Rewrite the data below, replacing every occurrence of "Screen dimensions" with "Display size" and leaving everything else unchanged.

+ + + + + + +

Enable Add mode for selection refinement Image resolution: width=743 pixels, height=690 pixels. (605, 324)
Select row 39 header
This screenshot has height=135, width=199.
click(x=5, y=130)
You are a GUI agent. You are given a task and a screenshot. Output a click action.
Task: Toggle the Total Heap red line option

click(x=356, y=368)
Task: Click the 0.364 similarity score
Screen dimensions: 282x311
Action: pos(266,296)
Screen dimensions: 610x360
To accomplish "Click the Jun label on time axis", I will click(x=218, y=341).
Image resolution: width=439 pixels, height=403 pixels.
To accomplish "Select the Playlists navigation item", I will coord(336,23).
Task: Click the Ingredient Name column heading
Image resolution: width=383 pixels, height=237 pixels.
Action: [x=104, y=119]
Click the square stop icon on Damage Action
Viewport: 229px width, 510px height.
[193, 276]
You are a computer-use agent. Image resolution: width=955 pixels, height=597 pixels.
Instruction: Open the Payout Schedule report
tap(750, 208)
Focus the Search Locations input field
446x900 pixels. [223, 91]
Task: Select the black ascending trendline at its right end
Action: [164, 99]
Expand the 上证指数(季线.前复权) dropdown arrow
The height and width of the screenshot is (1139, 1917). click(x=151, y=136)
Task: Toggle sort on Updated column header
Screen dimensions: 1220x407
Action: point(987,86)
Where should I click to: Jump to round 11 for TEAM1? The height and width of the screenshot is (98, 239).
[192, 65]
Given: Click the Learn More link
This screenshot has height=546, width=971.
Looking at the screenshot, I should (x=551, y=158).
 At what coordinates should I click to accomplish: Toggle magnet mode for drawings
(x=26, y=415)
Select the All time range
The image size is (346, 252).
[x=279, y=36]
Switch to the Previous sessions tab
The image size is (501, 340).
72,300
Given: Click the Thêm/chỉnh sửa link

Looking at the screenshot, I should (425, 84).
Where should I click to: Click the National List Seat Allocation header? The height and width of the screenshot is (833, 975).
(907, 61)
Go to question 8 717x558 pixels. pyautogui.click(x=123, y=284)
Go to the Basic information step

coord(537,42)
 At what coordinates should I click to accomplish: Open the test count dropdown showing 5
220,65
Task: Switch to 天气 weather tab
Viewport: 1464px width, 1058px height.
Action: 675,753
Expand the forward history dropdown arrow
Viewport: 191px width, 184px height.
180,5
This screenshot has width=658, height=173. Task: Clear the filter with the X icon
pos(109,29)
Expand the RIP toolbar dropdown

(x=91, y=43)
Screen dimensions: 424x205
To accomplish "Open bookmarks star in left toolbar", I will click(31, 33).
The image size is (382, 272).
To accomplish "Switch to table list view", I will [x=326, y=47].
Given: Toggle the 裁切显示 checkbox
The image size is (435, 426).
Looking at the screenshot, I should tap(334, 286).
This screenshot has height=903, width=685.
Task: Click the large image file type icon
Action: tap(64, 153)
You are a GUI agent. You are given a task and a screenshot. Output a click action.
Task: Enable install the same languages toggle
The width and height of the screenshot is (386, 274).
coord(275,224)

+ + + + + + +

▶ Task answer:
Enable Add mode for selection refinement Image resolution: width=743 pixels, height=690 pixels. (605, 324)
Select row 39 header
This screenshot has height=135, width=199.
click(x=5, y=130)
You are a GUI agent. You are given a task and a screenshot. Output a click action.
Task: Toggle the Total Heap red line option

click(x=356, y=368)
Task: Click the 0.364 similarity score
Display size: 282x311
Action: pos(266,296)
Display size: 610x360
To accomplish "Click the Jun label on time axis", I will click(x=218, y=341).
Image resolution: width=439 pixels, height=403 pixels.
To accomplish "Select the Playlists navigation item", I will coord(336,23).
Task: Click the Ingredient Name column heading
Image resolution: width=383 pixels, height=237 pixels.
Action: [x=104, y=119]
Click the square stop icon on Damage Action
Viewport: 229px width, 510px height.
[193, 276]
You are a computer-use agent. Image resolution: width=955 pixels, height=597 pixels.
Instruction: Open the Payout Schedule report
tap(750, 208)
Focus the Search Locations input field
446x900 pixels. [223, 91]
Task: Select the black ascending trendline at its right end
Action: [164, 99]
Expand the 上证指数(季线.前复权) dropdown arrow
The height and width of the screenshot is (1139, 1917). click(x=151, y=136)
Task: Toggle sort on Updated column header
Display size: 1220x407
Action: point(987,86)
Where should I click to: Jump to round 11 for TEAM1? The height and width of the screenshot is (98, 239).
[192, 65]
Given: Click the Learn More link
This screenshot has height=546, width=971.
Looking at the screenshot, I should (x=551, y=158).
 At what coordinates should I click to accomplish: Toggle magnet mode for drawings
(x=26, y=415)
Select the All time range
The image size is (346, 252).
[x=279, y=36]
Switch to the Previous sessions tab
The image size is (501, 340).
72,300
Given: Click the Thêm/chỉnh sửa link

Looking at the screenshot, I should (425, 84).
Where should I click to: Click the National List Seat Allocation header? The height and width of the screenshot is (833, 975).
(907, 61)
Go to question 8 717x558 pixels. pyautogui.click(x=123, y=284)
Go to the Basic information step

coord(537,42)
 At what coordinates should I click to accomplish: Open the test count dropdown showing 5
220,65
Task: Switch to 天气 weather tab
Viewport: 1464px width, 1058px height.
Action: 675,753
Expand the forward history dropdown arrow
Viewport: 191px width, 184px height.
180,5
This screenshot has width=658, height=173. Task: Clear the filter with the X icon
pos(109,29)
Expand the RIP toolbar dropdown

(x=91, y=43)
Display size: 424x205
To accomplish "Open bookmarks star in left toolbar", I will click(31, 33).
The image size is (382, 272).
To accomplish "Switch to table list view", I will [x=326, y=47].
Given: Toggle the 裁切显示 checkbox
The image size is (435, 426).
Looking at the screenshot, I should tap(334, 286).
This screenshot has height=903, width=685.
Task: Click the large image file type icon
Action: tap(64, 153)
You are a GUI agent. You are given a task and a screenshot. Output a click action.
Task: Enable install the same languages toggle
The width and height of the screenshot is (386, 274).
coord(275,224)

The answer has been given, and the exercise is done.